Am I arguing with success? After all, the Ice Bucket Challenge raised over $100 Million. In defense of the organization, it has earned a four-star rating with Charity Navigator (the best there is), and the money will be used to help actual patients and their caregivers.

ovariancancerSo what about the Susan G. Komen Foundation? How much of their $390 Million worth of assets go directly to help cancer patients? This 2011 report from the website I Will Not Be Pinkwashed is very sobering, and I encourage you to click on the link to read the whole thing. Suffice it to say, I agree with the author when she states:

I don’t know about you, but I would never expect directors of a charitable “non-profit” organization to have a higher salary than most doctors, lawyers, or even politicians.

Well, maybe not politicians, but I digress.

In full disclosure, I co-hosted the relaunch of Love Liberty & Lip Gloss on October 2, dedicated to – you guessed it – Breast Cancer Awareness. However, if you click below to listen to our interview with two breast cancer survivors, you’ll note that both of them highly recommend giving your dollars to research hospitals, where they will surely be used to fund, you know, actual research.

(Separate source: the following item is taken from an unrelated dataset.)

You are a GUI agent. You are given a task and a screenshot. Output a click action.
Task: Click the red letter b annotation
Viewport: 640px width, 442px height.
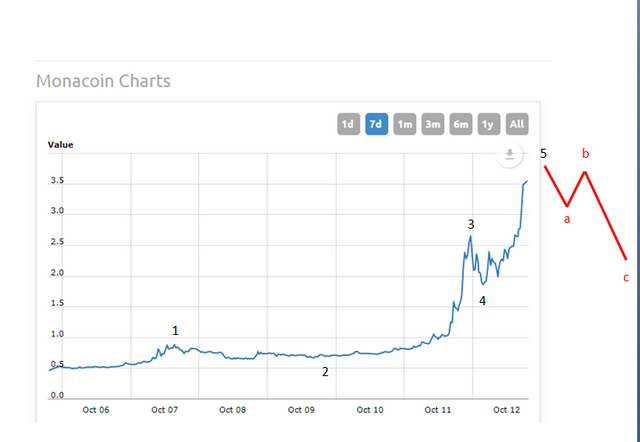[585, 154]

Check Out Women Podcasts at Blog Talk Radio with Writestream Radio Network on BlogTalkRadio

As for your time? If you have any to spare and you know another human being who is dealing with cancer, Maureen Miles Bucci has a few useful suggestions in her book, where she also acknowledges with a grateful heart the meaningful acts of charity exhibited by local organizations – the unsung heroes in the cancer fight:

Cancer didn’t kill me this time. I hope I am not found in an alley, assaulted with ribbons but this must be said:

Real people need real help, not pamphlets or t-shirts with catchy phrases. 

I consider myself very fortunate to have been invited to share in a day with the Lorraine J. D’Emilio Foundation, set up in memory of Lorraine J. D’Emilio by her family. They treated us to a day I will never forget.  A small group of cancer patients along with our guests were taken to a Phillies game, where we were each treated like a princess in our private suite. As if this wasn’t enough, they also gifted each of us with a luxurious robe for those cold nights recovering; how very thoughtful.

Such graciousness from the hearts of a family who had lost their precious wife and mother can never be explained. It can only be experienced.  I am so thankful to have met them.  I learned so much that day as I looked into their souls and saw how they were coping with their loss. This family experienced the day-to-day stress and pain that attaches itself to both patients and care givers. They understood the intense feelings of helplessness, moved on, and did their very best to support others whom they had never met. They also provided us with the opportunity to meet with other women who were recovering.

Charity really does begin at home. And it doesn’t come dressed in pink ribbons.